I lost my first job as a reporter when the small weekly newspaper I worked on folded. I was 23 and about six weeks away from getting married. Try to contain your tears.
I wrote to every media organisation in the region asking for work, or work experience to prove my ability in advance of any jobs coming up. This was necessary because I was professionally unqualified. My former bosses were due to pay for my NCTJ certificate course the following September.
Regular readers of my Liverpool Daily Post column will be unsurprised by my timing.
But I included in my quest BBC Radio Merseyside. This took some gumption, because I have always had a lisp. Yes, glasses and a lisp – I had a great time in school, let me tell you. I couldn’t see how I would get on in radio, sounding, as I did, like Freddie “Parrot Face” Davies, but maybe I could work behind the scenes, as a researcher or producer. And, anyway, I was assured by various loved ones that my lisp was hardly perceptible.
About 30 seconds into my interview with the station editor, she stopped me dead and said: “You’re never going to get on in radio with that lisp.”
“Oh,” I said. “Not even researching? I could…”
“No, you’d have to do some broadcasting at some point.”
“Oh,” I said.
Since then, I have declined every request – admittedly not very many – to speak on radio, reluctant, as I am, to make people think their speakers have too much hiss. I have avoided public speaking for much the same reason.
Also, when I become aware of my lisp, it gets worse, in some sort of horrible lispy feedback loop. Essentially, Old Snakey Voicebox has held me back socially and professionally. I am embarrassed by my lisp and I hate it and the fact that I can touch the tip of my nose with my tongue is of little consolation.
One of my New Year resolutions was to just get over myself. I did a few – mostly disastrous – stand-up gigs to get over the “standing up in public and talking thing.”
And about two months ago, I swallowed hard and started to record my Liverpool Daily Post columns on Audioboo.

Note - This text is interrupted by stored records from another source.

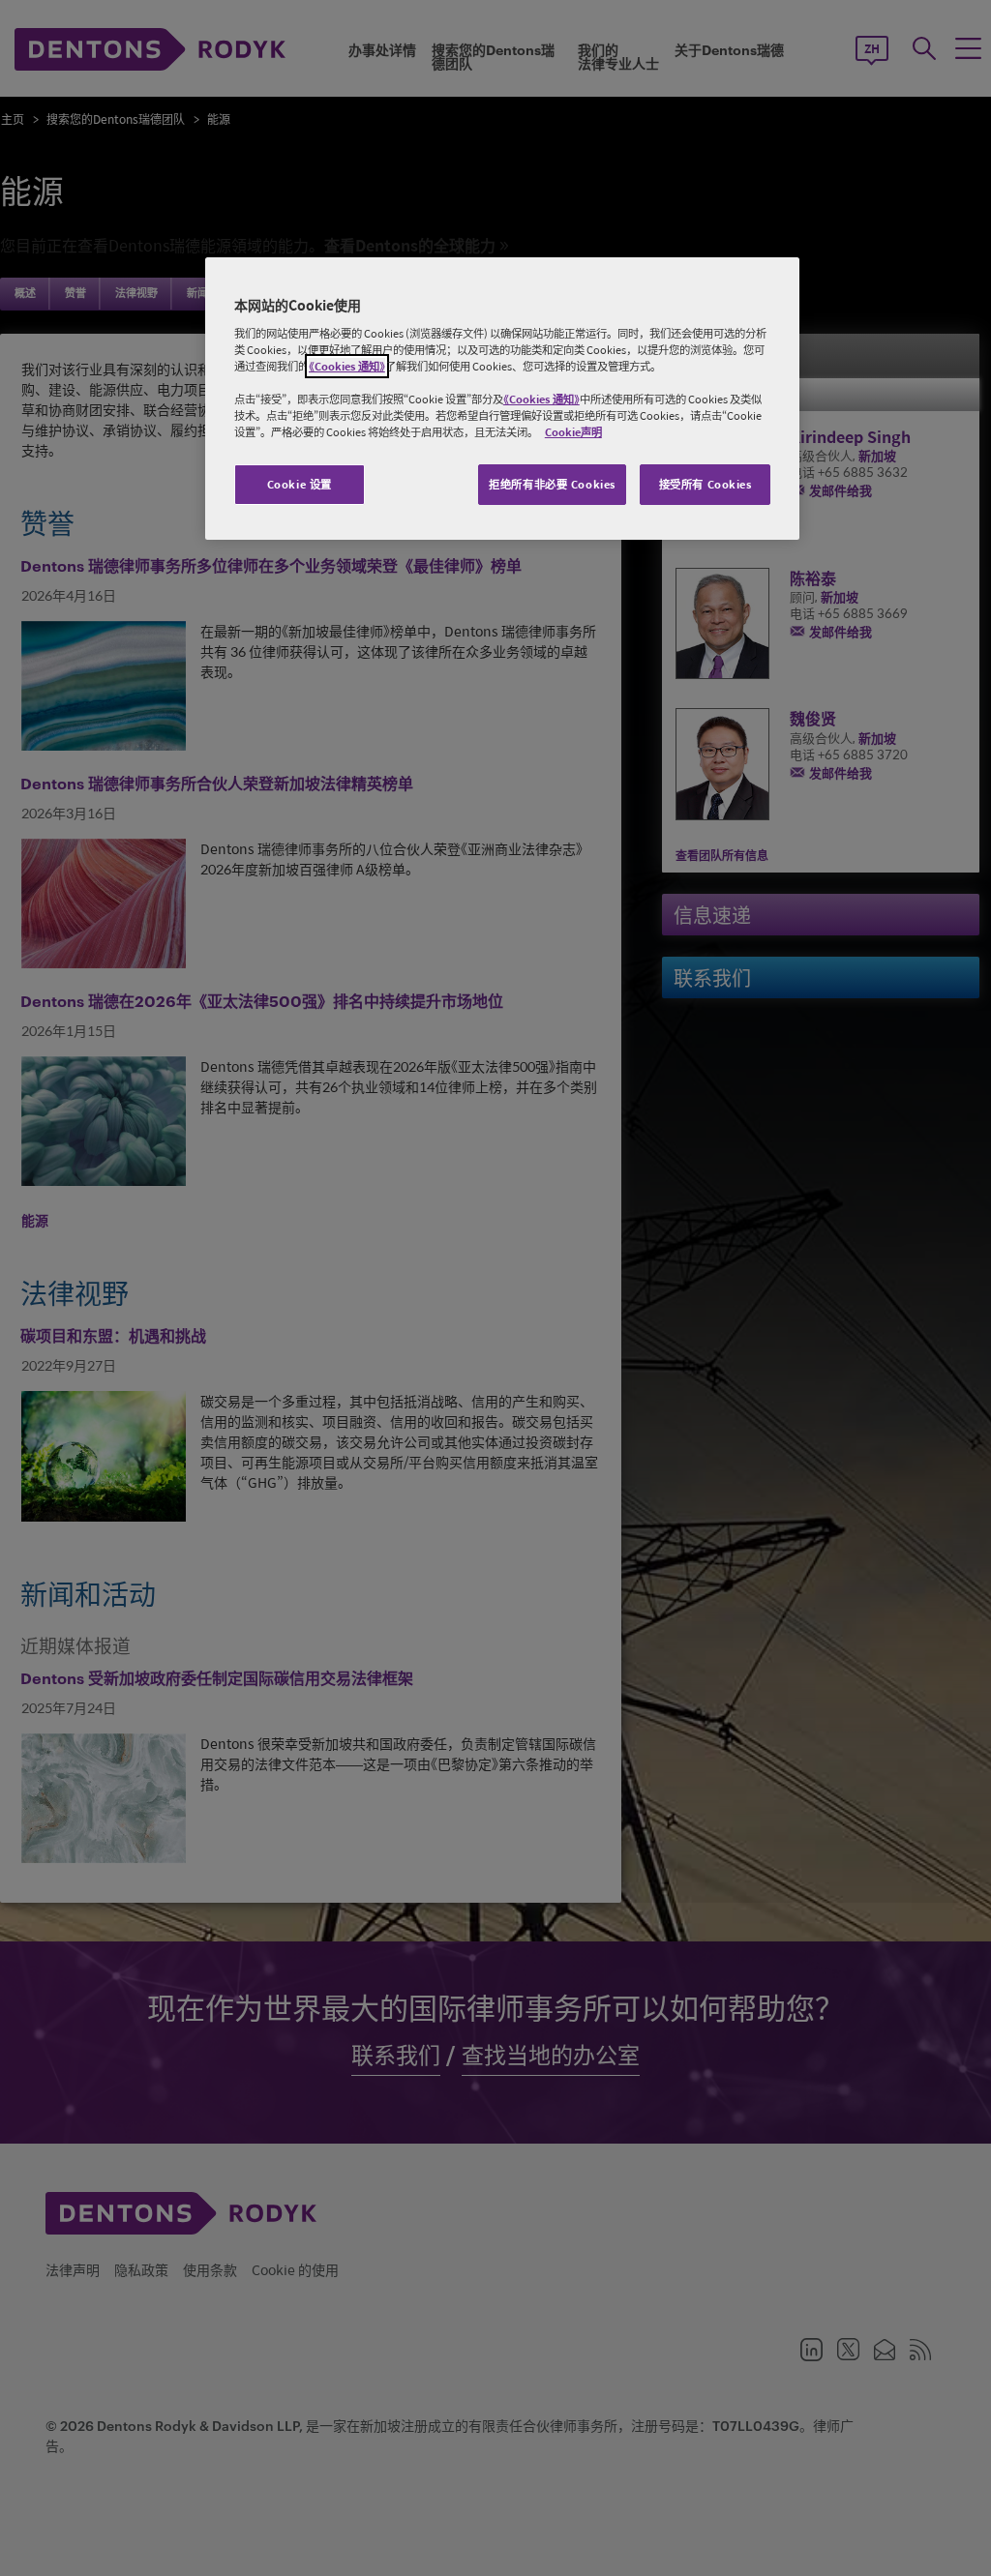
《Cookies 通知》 (347, 366)
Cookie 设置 (299, 484)
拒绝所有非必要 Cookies (552, 484)
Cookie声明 (573, 432)
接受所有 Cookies (705, 484)
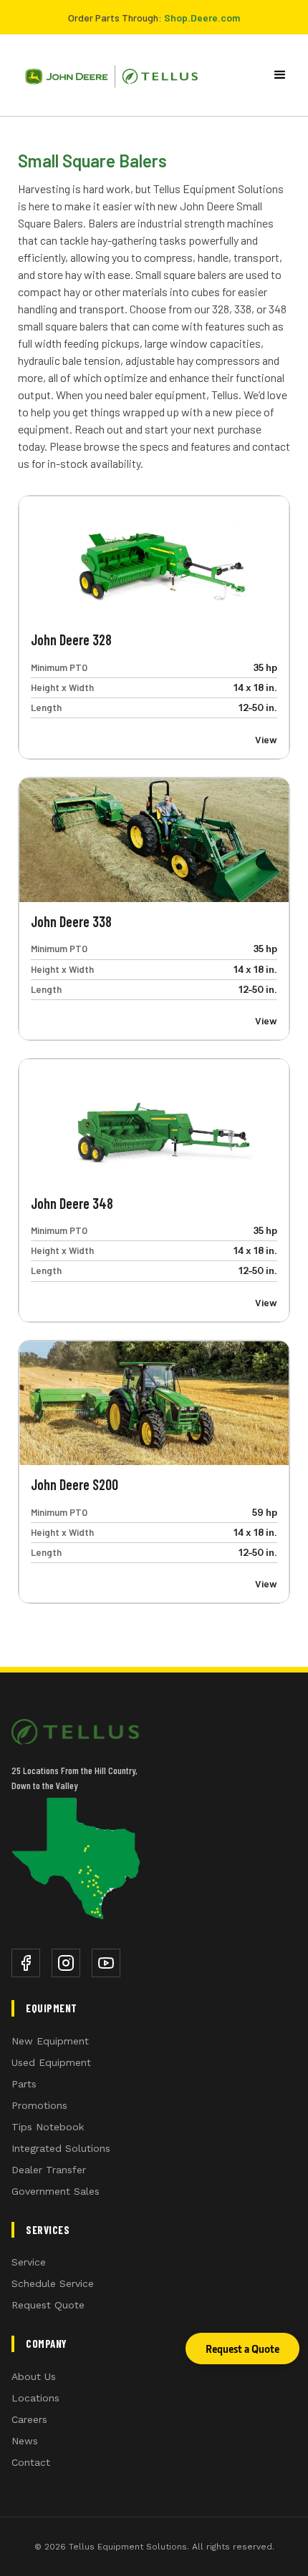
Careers (29, 2419)
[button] (283, 75)
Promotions (39, 2105)
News (24, 2441)
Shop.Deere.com (202, 17)
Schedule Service (52, 2283)
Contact (30, 2462)
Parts (24, 2084)
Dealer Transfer (48, 2169)
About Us (33, 2376)
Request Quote (48, 2305)
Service (28, 2262)
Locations (35, 2398)
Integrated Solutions (60, 2148)
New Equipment (50, 2041)
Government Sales (55, 2191)
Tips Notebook (47, 2126)
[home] (106, 75)
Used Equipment (51, 2062)
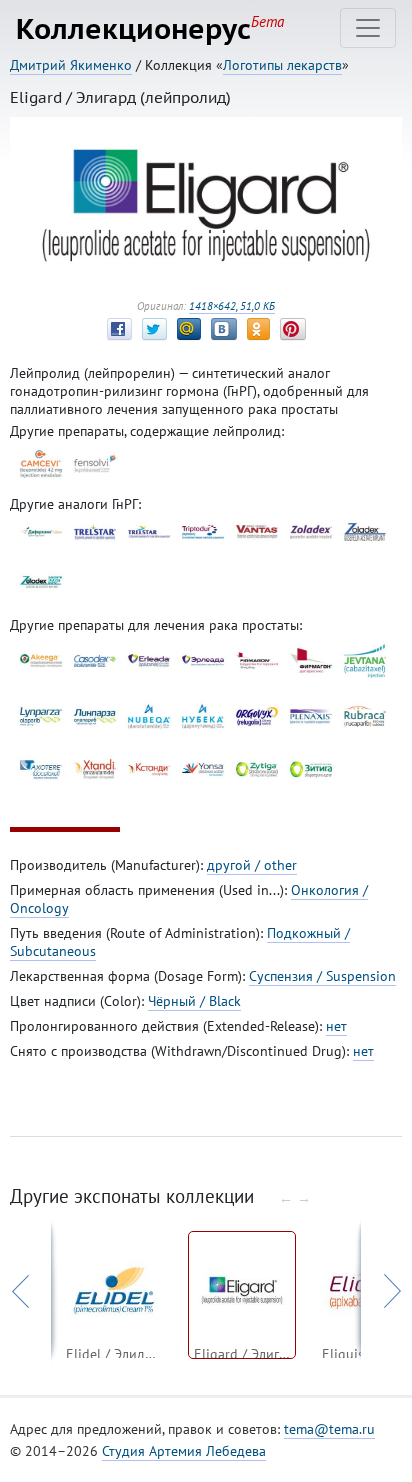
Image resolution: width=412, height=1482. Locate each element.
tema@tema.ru (329, 1429)
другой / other (252, 865)
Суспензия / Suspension (322, 976)
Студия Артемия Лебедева (184, 1451)
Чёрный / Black (194, 1001)
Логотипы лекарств (282, 65)
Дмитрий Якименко (71, 65)
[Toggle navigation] (368, 28)
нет (336, 1026)
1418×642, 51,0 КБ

This was huge for me – HUGE. I cannot adequately express how huge this was, so imagine the biggest thing you can imagine. See that? That huge.
And some nice people who I already knew on Twitter said it was all right, and, honestly, you can’t hear the lisp.
But I could.
And then I thought you know what? Stuff it. That’s what I sound like. It is my voice – possibly a bit deeper than my everyday voice, but my voice nonetheless. So I’ve carried on, broadcasting to a small, if incredibly intelligent and sexy, audience.
And today, Audioboo put my column on its front page and told me it was both “new” and “interesting” – not my words of hyperbole, chums, their words. It is a reflection of my pathetically low self-esteem that I am both delighted by this and telling you about it.
Anyway, if, after all this, you are desperate to hear a man in his late thirties pretending to be on the radio, you can find me at http://audioboo.fm/garybainbridge. But I am not worried if you listen or not.
Because I don’t think I care about my lisp any more.